When Mahindra & Mahindra Financial Services Ltd tapped the
primary market last fortnight with a Rs 400-crore issue, it was
the first issue by a non-banking finance company (NBFC) in a long,
long time. If NBFCs haven't approached the markets in the past
so many years, it's because the industry has only recently succeeded
in exorcising the ghost of one C.R. Bhansali, who left millions
of depositors high and dry in the nineties. Perhaps that may be
one reason why M&M Financial has been pretty liberal with
its NPA (non-performing assets) provisioning. For instance, in
the first nine months (April-December) of fiscal 2005-06, as per
Reserve Bank regulations, M&M Financial would have had to
make a provision of just Rs 93.68 crore. Instead the company chose
to make an NPA provisioning of Rs 146.28 crore. So any fears of
the pricing of M&M's 12-year-old NBFC getting distorted were
in a sense belied with that show of transparency.
Yet, in one way though M&M Financial's
IPO wasn't too different from all the other offerings that flooded
the ongoing bull market. Like many of its predecessors, the tractor
maker's NBFC too had placed a chunk of its shares with a private
equity player at the pre-IPO stage. One-and-a-half-month before
the bidding for sale of shares actually started, Copa Cabana,
a Mauritius-based wholly owned investment arm of Chrysalis Capital,
made an entry into the Rs 400 crore M&M subsidiary by buying
out 4 per cent equity at a price of Rs 190 per share. When the
issue did finally hit the market, guess what was the price band
'discovered' by lead managers Kotak Mahindra Capital Co. and ABN
Amro Securities (India), via the much-touted book-building process?
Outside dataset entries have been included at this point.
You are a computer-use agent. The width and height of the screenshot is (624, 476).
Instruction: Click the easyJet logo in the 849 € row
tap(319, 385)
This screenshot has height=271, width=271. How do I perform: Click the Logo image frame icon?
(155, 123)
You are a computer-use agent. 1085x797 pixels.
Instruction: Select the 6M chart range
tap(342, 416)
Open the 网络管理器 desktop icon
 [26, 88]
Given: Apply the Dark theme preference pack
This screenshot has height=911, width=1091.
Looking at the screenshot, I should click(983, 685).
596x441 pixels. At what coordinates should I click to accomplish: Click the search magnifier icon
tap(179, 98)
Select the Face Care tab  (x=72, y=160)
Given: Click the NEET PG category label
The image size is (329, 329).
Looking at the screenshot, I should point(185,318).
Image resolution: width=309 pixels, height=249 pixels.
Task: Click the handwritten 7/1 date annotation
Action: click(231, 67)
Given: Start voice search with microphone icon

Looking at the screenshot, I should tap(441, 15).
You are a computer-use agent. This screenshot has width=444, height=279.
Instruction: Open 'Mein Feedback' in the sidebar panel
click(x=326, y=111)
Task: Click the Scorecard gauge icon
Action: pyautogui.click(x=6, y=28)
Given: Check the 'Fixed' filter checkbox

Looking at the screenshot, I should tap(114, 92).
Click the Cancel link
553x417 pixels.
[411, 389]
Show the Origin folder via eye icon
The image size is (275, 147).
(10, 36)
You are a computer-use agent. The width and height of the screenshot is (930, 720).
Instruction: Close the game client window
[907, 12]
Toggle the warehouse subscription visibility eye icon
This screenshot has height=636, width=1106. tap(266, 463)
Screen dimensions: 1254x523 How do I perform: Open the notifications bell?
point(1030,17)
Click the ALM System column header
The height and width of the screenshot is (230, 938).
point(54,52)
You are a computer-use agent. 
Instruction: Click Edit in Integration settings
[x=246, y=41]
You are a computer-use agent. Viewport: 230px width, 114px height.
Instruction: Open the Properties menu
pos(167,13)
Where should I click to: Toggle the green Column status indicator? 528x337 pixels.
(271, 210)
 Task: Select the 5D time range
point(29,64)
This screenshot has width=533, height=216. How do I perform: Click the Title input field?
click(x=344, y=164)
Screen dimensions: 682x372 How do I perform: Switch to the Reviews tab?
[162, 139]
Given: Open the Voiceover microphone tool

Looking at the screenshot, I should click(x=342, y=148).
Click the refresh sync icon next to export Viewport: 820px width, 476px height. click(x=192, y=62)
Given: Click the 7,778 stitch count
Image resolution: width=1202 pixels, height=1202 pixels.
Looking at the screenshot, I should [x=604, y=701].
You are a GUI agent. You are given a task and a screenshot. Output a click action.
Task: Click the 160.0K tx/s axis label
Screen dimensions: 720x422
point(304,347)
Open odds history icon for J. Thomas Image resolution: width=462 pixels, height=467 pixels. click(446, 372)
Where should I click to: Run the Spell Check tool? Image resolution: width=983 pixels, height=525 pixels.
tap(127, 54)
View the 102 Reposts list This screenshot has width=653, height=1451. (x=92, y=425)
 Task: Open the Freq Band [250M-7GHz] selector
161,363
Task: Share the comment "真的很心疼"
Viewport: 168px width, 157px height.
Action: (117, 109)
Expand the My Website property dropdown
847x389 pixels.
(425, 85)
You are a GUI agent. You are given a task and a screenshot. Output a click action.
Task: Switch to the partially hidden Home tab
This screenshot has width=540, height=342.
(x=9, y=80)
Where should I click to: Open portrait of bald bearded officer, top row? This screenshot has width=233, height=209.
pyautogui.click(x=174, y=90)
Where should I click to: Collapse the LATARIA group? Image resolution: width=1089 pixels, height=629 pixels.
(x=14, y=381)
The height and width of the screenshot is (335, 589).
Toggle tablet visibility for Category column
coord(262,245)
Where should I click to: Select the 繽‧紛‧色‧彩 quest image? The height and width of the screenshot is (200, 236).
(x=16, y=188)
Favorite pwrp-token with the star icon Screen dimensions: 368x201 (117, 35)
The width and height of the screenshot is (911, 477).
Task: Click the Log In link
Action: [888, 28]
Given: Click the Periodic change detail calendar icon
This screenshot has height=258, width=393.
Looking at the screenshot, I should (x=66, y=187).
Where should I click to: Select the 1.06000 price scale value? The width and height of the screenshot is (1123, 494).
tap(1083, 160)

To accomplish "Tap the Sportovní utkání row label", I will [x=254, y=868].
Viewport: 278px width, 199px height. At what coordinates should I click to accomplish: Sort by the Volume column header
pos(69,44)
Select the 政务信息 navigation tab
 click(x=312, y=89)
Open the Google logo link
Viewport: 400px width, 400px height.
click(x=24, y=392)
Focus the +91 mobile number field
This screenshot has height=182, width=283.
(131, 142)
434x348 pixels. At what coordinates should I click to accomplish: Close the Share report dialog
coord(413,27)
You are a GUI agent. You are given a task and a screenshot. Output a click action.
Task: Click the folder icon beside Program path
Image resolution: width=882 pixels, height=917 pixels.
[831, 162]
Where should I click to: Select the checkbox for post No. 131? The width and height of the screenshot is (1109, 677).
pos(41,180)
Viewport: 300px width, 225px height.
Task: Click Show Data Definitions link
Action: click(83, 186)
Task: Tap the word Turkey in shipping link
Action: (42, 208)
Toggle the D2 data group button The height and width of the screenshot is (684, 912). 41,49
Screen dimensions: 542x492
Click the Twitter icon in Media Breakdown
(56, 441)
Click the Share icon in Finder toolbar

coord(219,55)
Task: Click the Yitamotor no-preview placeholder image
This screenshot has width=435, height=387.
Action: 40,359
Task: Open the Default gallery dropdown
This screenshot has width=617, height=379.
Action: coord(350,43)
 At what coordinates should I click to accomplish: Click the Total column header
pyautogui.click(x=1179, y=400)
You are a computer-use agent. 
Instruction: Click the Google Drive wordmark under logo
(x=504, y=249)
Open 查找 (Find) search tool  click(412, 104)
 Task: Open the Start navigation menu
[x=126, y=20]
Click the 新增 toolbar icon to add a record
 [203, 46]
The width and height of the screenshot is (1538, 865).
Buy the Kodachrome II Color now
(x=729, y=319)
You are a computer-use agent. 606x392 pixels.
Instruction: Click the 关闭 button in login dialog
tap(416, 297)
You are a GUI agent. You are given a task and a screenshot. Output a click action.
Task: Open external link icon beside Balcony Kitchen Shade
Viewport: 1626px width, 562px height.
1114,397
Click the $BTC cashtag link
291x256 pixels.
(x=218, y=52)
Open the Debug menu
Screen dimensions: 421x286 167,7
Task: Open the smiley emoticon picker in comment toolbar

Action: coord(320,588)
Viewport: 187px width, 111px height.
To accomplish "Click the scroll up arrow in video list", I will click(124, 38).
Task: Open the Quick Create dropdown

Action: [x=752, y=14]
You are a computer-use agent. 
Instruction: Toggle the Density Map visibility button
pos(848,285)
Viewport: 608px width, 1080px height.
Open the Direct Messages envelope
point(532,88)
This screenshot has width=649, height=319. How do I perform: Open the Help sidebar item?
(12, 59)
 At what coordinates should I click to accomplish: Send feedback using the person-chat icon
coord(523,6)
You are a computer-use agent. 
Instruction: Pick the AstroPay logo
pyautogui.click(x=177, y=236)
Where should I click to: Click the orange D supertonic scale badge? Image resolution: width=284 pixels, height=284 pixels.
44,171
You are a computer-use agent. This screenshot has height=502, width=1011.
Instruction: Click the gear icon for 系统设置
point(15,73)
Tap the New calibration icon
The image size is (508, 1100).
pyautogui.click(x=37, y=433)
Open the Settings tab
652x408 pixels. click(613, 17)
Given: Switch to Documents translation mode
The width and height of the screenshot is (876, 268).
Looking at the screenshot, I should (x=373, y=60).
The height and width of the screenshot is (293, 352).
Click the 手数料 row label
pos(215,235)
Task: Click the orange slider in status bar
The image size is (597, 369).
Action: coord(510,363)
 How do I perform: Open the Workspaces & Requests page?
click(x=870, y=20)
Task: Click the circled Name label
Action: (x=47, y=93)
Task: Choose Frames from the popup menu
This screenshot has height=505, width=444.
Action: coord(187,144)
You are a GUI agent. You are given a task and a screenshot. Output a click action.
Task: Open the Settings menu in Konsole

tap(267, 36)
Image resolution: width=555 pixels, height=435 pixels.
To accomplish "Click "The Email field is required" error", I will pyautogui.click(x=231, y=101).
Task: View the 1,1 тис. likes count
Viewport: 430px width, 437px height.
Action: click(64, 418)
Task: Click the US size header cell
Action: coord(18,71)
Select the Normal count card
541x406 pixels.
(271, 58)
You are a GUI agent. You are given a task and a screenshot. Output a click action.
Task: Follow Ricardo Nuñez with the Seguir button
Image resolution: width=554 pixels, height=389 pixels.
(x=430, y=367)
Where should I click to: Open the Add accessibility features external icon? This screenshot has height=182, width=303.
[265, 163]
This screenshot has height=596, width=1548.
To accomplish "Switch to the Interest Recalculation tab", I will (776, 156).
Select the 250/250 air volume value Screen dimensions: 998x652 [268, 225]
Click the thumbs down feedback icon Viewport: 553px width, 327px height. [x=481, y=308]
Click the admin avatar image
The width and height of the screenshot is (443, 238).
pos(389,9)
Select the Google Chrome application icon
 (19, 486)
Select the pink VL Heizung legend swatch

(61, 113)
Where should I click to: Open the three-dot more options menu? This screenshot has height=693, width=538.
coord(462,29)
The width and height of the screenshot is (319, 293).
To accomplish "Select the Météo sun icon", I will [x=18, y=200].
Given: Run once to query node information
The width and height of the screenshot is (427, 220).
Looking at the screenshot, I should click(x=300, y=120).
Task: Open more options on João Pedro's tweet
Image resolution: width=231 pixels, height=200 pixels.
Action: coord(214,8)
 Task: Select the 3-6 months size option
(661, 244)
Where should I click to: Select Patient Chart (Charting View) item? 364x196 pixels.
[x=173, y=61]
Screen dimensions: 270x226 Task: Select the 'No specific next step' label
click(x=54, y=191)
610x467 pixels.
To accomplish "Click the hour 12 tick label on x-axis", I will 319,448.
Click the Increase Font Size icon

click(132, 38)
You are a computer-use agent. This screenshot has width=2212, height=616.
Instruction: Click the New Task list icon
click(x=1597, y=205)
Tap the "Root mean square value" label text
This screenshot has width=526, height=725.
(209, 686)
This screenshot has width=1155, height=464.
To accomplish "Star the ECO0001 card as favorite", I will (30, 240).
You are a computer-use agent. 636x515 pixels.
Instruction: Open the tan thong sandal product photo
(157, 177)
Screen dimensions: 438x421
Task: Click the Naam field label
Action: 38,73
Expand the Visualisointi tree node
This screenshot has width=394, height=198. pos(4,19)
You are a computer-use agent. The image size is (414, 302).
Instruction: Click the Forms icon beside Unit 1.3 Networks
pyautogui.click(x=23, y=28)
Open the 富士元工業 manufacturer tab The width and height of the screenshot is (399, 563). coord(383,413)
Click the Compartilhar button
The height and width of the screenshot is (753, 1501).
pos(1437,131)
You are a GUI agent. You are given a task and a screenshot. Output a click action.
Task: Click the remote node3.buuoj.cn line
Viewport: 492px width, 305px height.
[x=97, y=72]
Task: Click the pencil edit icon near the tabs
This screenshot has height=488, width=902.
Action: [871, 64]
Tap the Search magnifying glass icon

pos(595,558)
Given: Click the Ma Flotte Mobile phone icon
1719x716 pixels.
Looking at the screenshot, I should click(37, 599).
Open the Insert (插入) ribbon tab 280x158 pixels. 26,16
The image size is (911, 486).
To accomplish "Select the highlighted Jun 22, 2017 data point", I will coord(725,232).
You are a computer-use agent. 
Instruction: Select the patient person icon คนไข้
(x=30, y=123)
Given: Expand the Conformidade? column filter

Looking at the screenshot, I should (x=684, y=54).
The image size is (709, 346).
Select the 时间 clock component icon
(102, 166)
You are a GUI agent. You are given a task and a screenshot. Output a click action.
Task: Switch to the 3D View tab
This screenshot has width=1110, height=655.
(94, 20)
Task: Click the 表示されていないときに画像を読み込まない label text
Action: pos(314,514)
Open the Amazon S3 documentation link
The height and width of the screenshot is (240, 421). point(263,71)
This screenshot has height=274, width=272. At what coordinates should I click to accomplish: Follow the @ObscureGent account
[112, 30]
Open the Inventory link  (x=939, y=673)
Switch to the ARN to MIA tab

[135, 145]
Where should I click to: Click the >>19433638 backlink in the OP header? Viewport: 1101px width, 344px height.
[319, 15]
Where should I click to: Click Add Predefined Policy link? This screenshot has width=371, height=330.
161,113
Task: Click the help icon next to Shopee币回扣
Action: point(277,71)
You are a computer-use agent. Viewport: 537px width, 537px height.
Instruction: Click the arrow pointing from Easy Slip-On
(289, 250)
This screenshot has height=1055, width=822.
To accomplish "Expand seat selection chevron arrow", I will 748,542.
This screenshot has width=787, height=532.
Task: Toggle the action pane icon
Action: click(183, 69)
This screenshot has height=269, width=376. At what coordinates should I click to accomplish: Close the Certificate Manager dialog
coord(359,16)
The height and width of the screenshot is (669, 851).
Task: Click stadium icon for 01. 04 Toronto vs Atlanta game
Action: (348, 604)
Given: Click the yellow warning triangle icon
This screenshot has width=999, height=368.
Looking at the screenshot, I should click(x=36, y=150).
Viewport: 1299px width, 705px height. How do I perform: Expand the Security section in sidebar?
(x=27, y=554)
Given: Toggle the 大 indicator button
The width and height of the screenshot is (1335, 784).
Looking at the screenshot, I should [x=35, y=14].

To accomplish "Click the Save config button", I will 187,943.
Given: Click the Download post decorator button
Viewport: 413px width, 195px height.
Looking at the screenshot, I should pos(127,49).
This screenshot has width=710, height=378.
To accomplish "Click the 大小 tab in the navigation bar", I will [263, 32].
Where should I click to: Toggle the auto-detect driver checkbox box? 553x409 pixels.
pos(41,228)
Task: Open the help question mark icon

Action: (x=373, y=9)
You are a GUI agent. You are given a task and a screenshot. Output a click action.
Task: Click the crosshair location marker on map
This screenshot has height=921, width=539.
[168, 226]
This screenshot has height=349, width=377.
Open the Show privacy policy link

Rs 170-200 it was, making the ChyrsCap subsidiary's entry price
the beacon for pricing of M&M Financial's IPO.
Six Things You Never
Knew About Ipo Pricing |
»
A private equity player, hedge fund or FII enters
at a pre-IPO stage.
» The
entry is six months or a maximum one year before the IPO.
» The
entry is either direct or through a merchant bank.
» In some
cases, the merchant banker discovers the 'price' with an understanding
that an IPO will follow.
» The
company hits the market with an IPO.
» Price
band for the issue, via 'book-building', is rarely lower than
the pre-IPO price (determined by the merchant banker), and
most often higher. |
Did Somebody Mumble "Book-building?"
Welcome to the primary market's best kept
secret pertaining to IPO pricing: Price discovery actually takes
place a couple of months before the book-building process. And
it hasn't been that way just in the case of M&M Financial.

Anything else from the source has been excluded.